A Legacy of Leadership
In the late 1960s, sixteen community leaders, headed by Dr. M.J. Rathbone, Jr. and Anna B. Lipsey, saw the need for a community owned, nonprofit radiation cancer facility in the Baton Rouge area. To raise the funds to build the Cancer Center, Dr. Rathbone invited his dear friend and fellow philanthropist, Troye Svendson, to serve as campaign chairman of the Fund Drive Committee, which he graciously accepted.

“Troye always had a compassionate heart and when Dr. Rathbone first shared his idea for the Cancer Center, he was thrilled to help in any way he could,” said Olga Svendson, Mr. Svendson’s wife.

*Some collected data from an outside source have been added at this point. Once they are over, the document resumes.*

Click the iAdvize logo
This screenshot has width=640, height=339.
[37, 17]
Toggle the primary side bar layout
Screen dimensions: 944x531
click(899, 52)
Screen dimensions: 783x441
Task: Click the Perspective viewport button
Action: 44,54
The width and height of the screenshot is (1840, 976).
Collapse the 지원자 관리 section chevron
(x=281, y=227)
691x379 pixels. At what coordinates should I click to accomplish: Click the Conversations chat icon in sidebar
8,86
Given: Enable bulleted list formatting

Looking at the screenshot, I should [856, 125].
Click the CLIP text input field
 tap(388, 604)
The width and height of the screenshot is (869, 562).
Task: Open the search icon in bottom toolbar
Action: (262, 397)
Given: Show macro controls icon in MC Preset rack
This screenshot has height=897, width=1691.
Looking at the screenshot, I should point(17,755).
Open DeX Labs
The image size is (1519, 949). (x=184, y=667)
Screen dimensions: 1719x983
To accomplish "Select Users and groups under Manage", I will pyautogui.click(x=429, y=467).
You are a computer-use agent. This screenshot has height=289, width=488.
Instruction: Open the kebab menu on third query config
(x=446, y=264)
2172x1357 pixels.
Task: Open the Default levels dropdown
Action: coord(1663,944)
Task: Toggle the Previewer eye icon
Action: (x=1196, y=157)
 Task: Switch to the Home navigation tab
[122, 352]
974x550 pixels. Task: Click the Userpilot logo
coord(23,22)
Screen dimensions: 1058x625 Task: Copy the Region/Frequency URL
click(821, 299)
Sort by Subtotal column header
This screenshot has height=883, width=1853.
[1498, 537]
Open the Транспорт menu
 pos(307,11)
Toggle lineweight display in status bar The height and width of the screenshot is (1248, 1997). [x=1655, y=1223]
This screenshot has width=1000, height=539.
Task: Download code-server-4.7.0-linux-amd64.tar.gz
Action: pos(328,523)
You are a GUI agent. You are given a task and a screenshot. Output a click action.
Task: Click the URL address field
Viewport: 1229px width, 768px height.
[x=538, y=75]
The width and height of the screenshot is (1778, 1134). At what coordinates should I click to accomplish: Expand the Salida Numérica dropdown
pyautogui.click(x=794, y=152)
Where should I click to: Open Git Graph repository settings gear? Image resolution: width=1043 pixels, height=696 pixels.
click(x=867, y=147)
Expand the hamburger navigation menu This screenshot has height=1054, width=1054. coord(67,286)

“We’ve lived in Baton Rouge for over 50 years and have had family members who faced cancer. That’s why it was so important to us that the best cancer care be accessible to everyone in the community.”

Building the Future of Cancer Care
With Mr. Svendson’s leadership, the campaign was successful in raising nearly $500,000 to construct the facility located on the campus of the original Woman’s Hospital on Airline Highway. In 1971, Mary Bird Perkins Radiation Treatment Center opened its doors to the community. That same year, Mr. Svendson was appointed to serve on the Board of Directors. He served as a dedicated board member until 1991 when he was named Director Emeritus. Even after his board service ended, Mr. Svendson remained a loyal donor and contributed to various Cancer Center fundraisers over the years.

“In the past, many people had to travel out of state for cancer care, but because of visionary leaders like Mr. Svendson who saw the need for a community Cancer Center, we now have a facility that offers unparalleled cancer care right here at home,” said Todd Stevens, president and chief executive officer. “Mary Bird Perkins would not be where we are today without Mr. Svendson’s support and leadership. We extend our deepest sympathies to Mrs. Svendson and the entire family and hope they take comfort in knowing his legacy continues to touch those impacted by cancer.”